Stored data entries
★ ★ ★ ★ ★ ★ ★
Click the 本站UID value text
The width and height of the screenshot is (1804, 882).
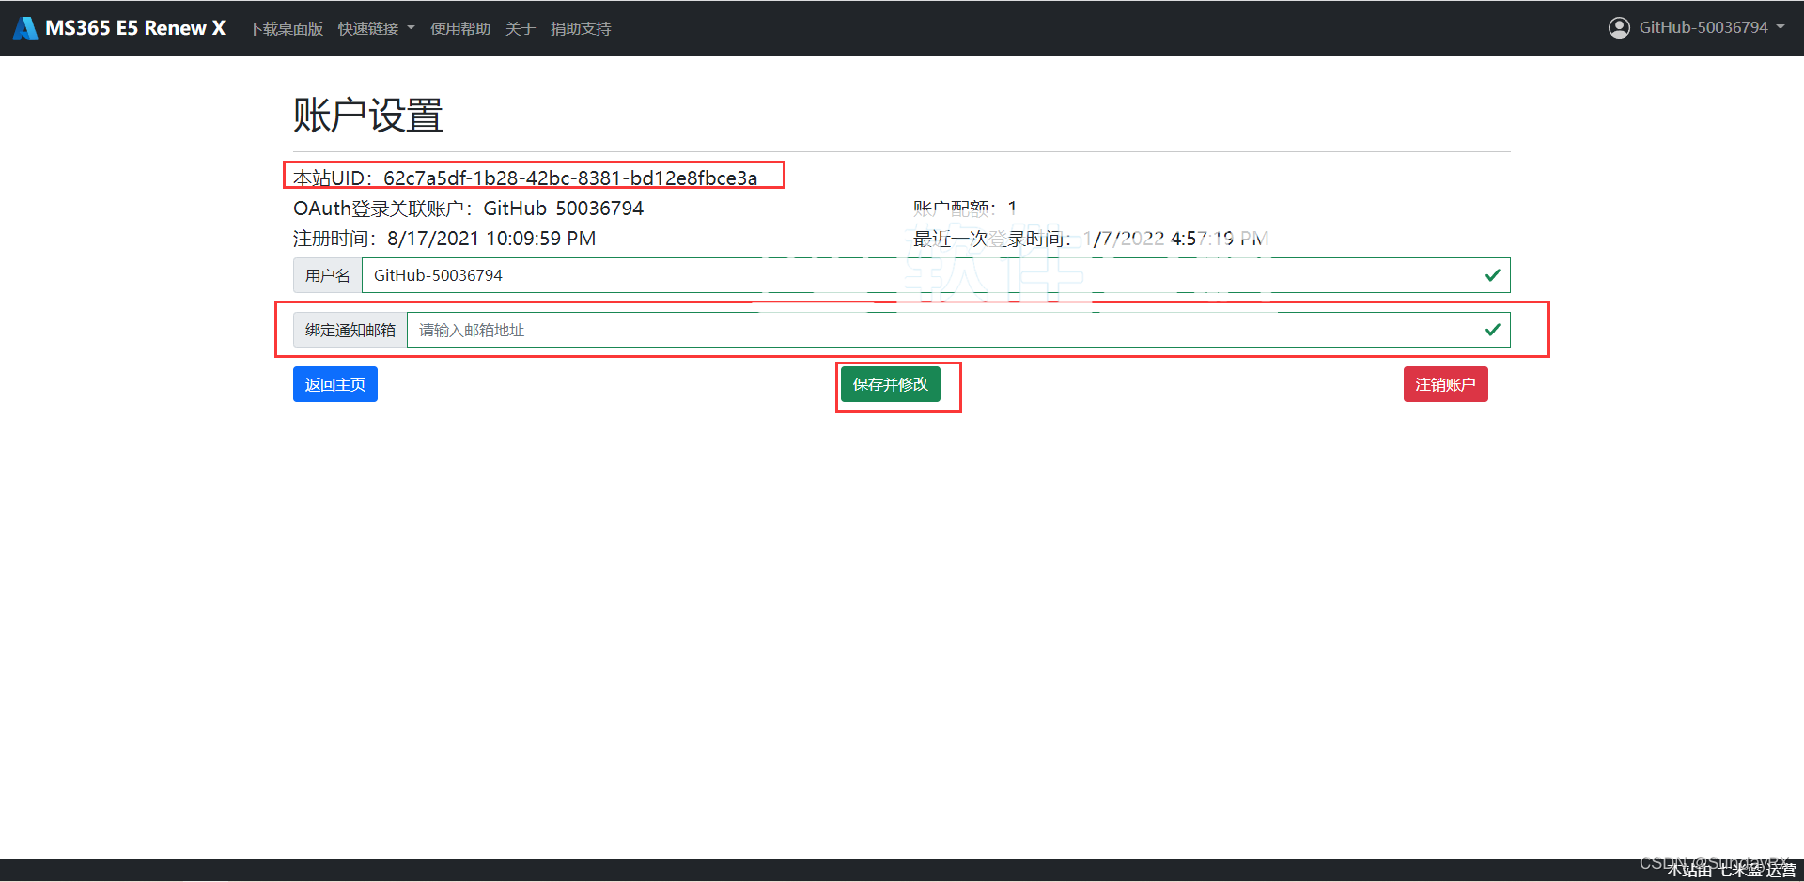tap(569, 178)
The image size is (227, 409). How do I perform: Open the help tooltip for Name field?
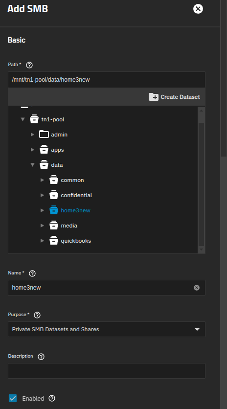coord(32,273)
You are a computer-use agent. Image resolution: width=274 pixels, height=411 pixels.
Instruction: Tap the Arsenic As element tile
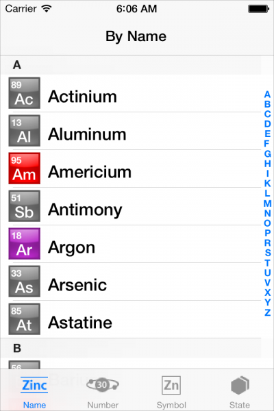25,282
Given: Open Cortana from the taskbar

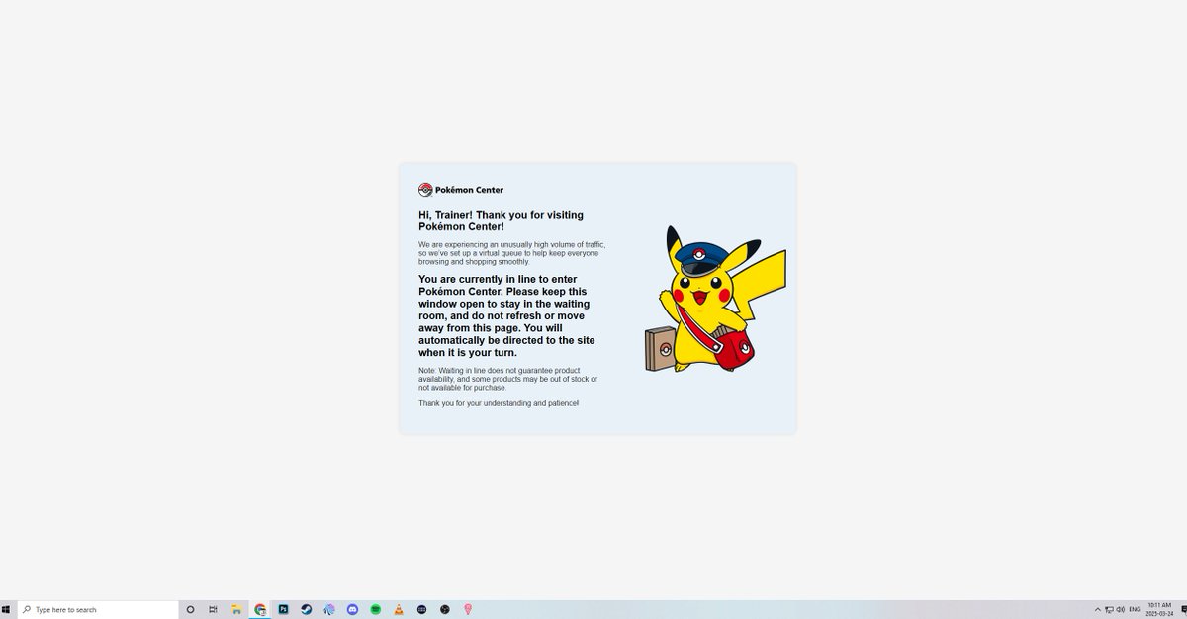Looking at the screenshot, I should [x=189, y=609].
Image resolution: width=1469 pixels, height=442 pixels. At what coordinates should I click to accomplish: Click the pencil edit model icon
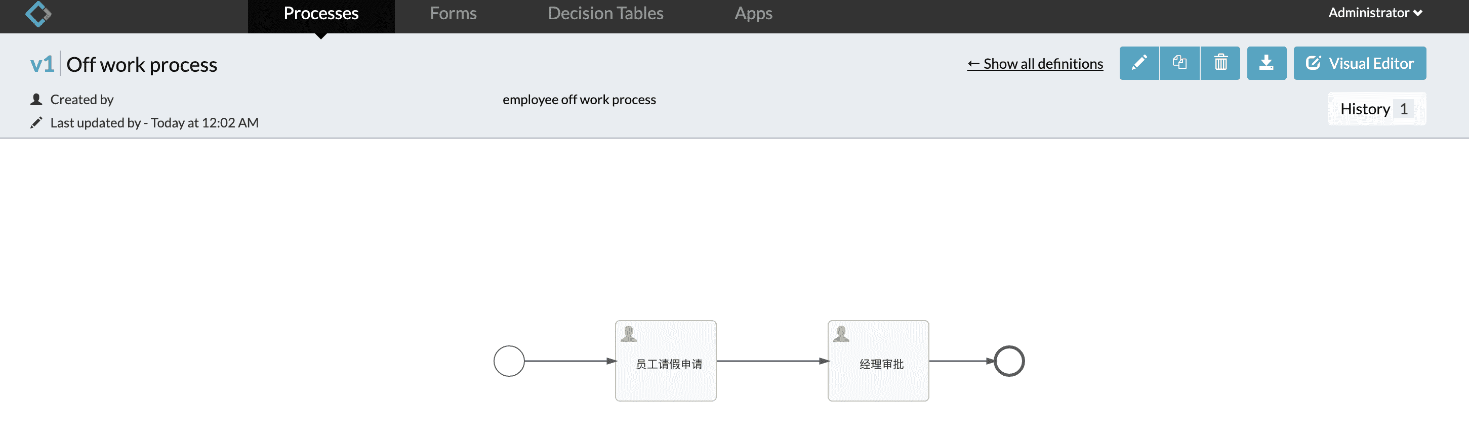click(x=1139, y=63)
★ ★ ★ ★ ★ ★ ★
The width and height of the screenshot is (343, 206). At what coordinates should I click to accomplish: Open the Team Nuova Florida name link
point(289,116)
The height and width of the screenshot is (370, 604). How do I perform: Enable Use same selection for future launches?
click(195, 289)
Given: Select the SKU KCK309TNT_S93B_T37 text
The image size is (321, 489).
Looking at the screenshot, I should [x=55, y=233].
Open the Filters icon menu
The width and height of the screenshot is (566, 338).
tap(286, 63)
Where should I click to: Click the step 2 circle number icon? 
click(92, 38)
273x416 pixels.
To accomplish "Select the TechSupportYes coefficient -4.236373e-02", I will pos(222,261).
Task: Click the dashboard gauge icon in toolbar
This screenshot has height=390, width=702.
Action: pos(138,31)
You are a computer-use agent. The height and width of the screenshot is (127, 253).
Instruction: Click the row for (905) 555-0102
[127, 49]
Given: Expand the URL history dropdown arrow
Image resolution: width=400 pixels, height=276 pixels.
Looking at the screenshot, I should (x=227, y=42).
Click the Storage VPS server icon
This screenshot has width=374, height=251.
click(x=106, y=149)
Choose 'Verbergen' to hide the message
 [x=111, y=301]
★ ★ ★ ★ ★ ★ ★
▶ Directions: All lines that hold the word "text" should be copied from the data.

▶ Answer space:
Click the 本站UID value text
Given: Select the SKU KCK309TNT_S93B_T37 text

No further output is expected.